The U.I. does fail in one critical aspect though--the mouse cursor is usually black or grey with a black outline. Sometimes it will light up teal when you hover over an option but otherwise it’s still this dark and barely noticeable arrow. This is a real problem when playing on the PC version. It’s nearly impossible to figure out where your cursor is on screen. I would frequently find my dialogue sequences timing out because I couldn’t locate my mouse cursor in order to click the option I wanted. It’s also frustrating that your choices are presented as a sort of top down list, rather than the big four boxes that you saw in games like The Walking Dead and The Wolf Among Us. Everything is just a little bit more finicky in this game and I’m not sure why. I had to play in windowed mode and moved my cursor outside of the game window just to figure out where it was for every choice I had to make.
Finally, Tales from the Borderlands: Episode 1 - Zero Sum also shakes up the Telltale formula a bit by adding a couple extra game mechanics. For example, Rhys has the ability to go into first person and scan the world with his computer eye. It works a lot like the way it did in Metroid Prime, as scanning objects around you gives you more information on them, as well as more jokes, and can get you special items or new dialogue options in the future.
Fiona’s big change to gameplay is cash. She starts with a meager 10 dollars and through her decisions can end up with more. She can then spend that money to bribe people in special dialogue options, or to buy interesting items. For example, at one point in the game she needs to pick up a bandit mask to disguise herself, and more money could give you a rarer more badass mask.
There’s also a couple other interesting twists to the gameplay here. You’ll many times find guns and items lying around, with their classic Borderlands pillar of light marking their rarity. Players who know that orange means legendary will likely go for these first and that changes how the game plays out. Inventory plays a much bigger role in this game, and at times you’ll even be able to select loadouts of loader bots that will fight on your side. There is just something so incredibly Borderlands-y about the game, and that’s what makes is so great.

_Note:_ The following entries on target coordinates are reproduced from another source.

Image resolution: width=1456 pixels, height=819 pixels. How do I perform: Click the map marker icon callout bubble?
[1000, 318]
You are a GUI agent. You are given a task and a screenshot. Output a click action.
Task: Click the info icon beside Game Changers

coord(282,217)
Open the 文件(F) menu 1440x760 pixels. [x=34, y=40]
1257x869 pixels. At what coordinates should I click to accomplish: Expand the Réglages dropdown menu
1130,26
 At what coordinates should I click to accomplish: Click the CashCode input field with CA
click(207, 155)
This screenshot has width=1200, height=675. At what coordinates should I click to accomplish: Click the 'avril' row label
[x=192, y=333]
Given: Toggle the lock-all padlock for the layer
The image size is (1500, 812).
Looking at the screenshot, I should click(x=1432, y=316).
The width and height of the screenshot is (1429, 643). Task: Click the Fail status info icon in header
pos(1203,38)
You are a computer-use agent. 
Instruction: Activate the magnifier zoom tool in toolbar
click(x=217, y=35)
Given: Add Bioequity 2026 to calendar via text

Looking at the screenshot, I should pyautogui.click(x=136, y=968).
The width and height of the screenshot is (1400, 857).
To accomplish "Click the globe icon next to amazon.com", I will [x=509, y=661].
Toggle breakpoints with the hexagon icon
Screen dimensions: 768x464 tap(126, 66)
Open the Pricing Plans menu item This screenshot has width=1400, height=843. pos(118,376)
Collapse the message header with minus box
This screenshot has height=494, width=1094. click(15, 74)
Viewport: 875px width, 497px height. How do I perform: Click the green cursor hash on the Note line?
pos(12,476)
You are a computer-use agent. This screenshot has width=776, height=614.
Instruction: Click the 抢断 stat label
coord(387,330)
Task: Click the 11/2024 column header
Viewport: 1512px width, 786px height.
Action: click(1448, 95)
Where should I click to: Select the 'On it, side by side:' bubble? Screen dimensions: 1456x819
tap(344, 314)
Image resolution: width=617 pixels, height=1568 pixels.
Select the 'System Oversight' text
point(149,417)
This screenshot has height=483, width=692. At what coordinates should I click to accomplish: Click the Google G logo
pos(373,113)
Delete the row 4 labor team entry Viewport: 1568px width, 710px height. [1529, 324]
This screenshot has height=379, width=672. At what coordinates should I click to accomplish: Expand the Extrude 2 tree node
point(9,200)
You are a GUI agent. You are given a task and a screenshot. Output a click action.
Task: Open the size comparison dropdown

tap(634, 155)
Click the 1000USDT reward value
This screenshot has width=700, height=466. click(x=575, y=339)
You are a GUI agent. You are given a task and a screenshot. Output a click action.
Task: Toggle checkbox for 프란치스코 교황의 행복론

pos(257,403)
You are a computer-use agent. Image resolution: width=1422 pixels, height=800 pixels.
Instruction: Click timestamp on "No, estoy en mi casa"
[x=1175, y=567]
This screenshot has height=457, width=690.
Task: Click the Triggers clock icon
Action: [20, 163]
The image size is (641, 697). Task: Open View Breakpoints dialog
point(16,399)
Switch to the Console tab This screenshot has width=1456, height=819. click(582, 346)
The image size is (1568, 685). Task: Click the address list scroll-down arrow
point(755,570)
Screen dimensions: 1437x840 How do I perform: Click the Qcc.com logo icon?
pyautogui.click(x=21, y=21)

I will say that Tales from the Borderlands: Episode 1 - Zero Sum didn’t immediately grab me as a must see piece of game art like The Walking Dead and The Wolf Among Us did. However, it did grab me as a well written piece of game comedy, and those might be even rarer than the dramas, horrors, and mysteries we have seen throughout gaming’s history. Tales from the Borderlands: Episode 1 - Zero Sum is undeniably fun, and I can’t wait to see what further episodes bring. Until them, I AM THE CAPTAIN OF THIS POOP TRAIN! I’M GOING TO FILL YOU UP WITH BEES AND PLAY YOU LIKE A HARMONICA!